Idée originale, scénographie, mise en scène : Claudia Pellarin-Raveau
« Ma peau joue au caméléon, elle a des couleurs différentes en fonction des territoires de mon corps. Ici peau tannée caramélisée qui sent l’Italie, là ! blancheur de lait, puis ici rougeur incontrôlée, parfois grains de beauté regroupés qui dessinent des formes constellées,… mais tous ces bouts de moi, sont profondément tout moi.  Ma vie est écrite.
Oh et puis aussi, ça ne m'a jamais quitter : j’adore en rajouter, tâches de couleurs quand je peins et symboles sur mes mains, pour ne rien oublier.»

 

Ecriture, dramaturgie : Céline Bernard

« J’ai la peau plutôt blanche. Même très blanche sur certaines parties du corps. Une peau qui réagit facilement. Ainsi les mots qui parfois n’arrivent pas à franchir mes lèvres peuvent se lire sur ma peau, en particulier ceux de la colère ou de l’angoisse, qui font plaques rouges ou
constellations sur mes joues et ma gorge. Dans ces cas-là, ce que ma tête ne veut pas dire, c’est ma peau qui le dit pour moi, qui prend le relais et charrie mes tremblements, comme de petits volcans à la surface. Ma peau parle souvent pour moi. »

Jeu : 

Magalie Ehlinger

« Je commence avec un point vif et noir au-dessus de la bouche. Un grain. Une mouche comme on dit. C'est assez clair, assez simple pour me dire en langage des signes. Non loin, je suis un art brut, radical, ondulée en sillon qui prend son temps. Pour qu'on arrête de me prendre pour une enfant pour qu'on me prenne au sérieux peut-être. Un éclair lent. Une marque saturnale comme si l'astre avait déposé ses anneaux dans l'argile pour dire quelque-chose qu'on ne comprend qu'avec la patience. Un volcan parfois apparaît sous moi pour brûler en pluie de pommettes en lit veineux comme un orage sous un linge. C'est quand je suis rouge partout. Souvent. Quand je regarde bien, et que je suis rouge. Pour mettre de l'air je mute en virgule blanche, en entrelacements savants ; je suis une mélopée vague sur les hanches. C'est quand je bois du vin. La vie ici règne et laisse sa trace là où cela lui chante. La vie, si d'aventure on l'oublie. On saura qu'hier est passé par là et que demain n'est pas si loin.»

 

Grégory Morin 

« Ma peau est une carapace plus ou moins épaisse, armure à trous, elle éponge quand elle est à l’écoute de tout ce qui l’environne, elle protège quand elle est peau-made, elle reçoit, elle frissonne lorsqu’elle est émue, elle brûle quand elle est peau de feu. Ma peau subit une belle mue avec ECORCES et ce n’est que le début ! »

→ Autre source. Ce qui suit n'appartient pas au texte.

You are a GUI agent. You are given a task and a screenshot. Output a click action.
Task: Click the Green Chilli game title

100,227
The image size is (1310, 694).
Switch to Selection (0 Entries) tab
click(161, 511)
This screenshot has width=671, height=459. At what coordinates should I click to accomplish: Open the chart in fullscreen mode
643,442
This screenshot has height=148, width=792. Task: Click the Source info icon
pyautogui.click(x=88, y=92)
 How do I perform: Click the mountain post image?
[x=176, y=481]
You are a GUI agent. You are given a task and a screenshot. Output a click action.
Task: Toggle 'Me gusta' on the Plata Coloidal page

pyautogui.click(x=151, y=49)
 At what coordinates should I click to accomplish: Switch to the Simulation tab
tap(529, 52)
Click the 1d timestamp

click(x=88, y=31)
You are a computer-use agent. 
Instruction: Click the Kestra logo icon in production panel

Musique originale : Denis Leonhardt

"Elle est douce, sauvage, élastique. 
M'enveloppe et me protège.

Toujours à l'affut, elle hume, guette et se tend.

Se tanne avec le temps.

C'est mon radar sensible et sensuel.

Ma peau essentielle."


Création lumière, régie son et lumière : en cours de distribution

Production :

Artenréel #1 / Cie Les Yeux comme des Hublots

Soutiens :

Maison des Arts, Lingolsheim

EMMACULTURE – Emmaüs Scherwiller (emmaus-scherwiller.fr)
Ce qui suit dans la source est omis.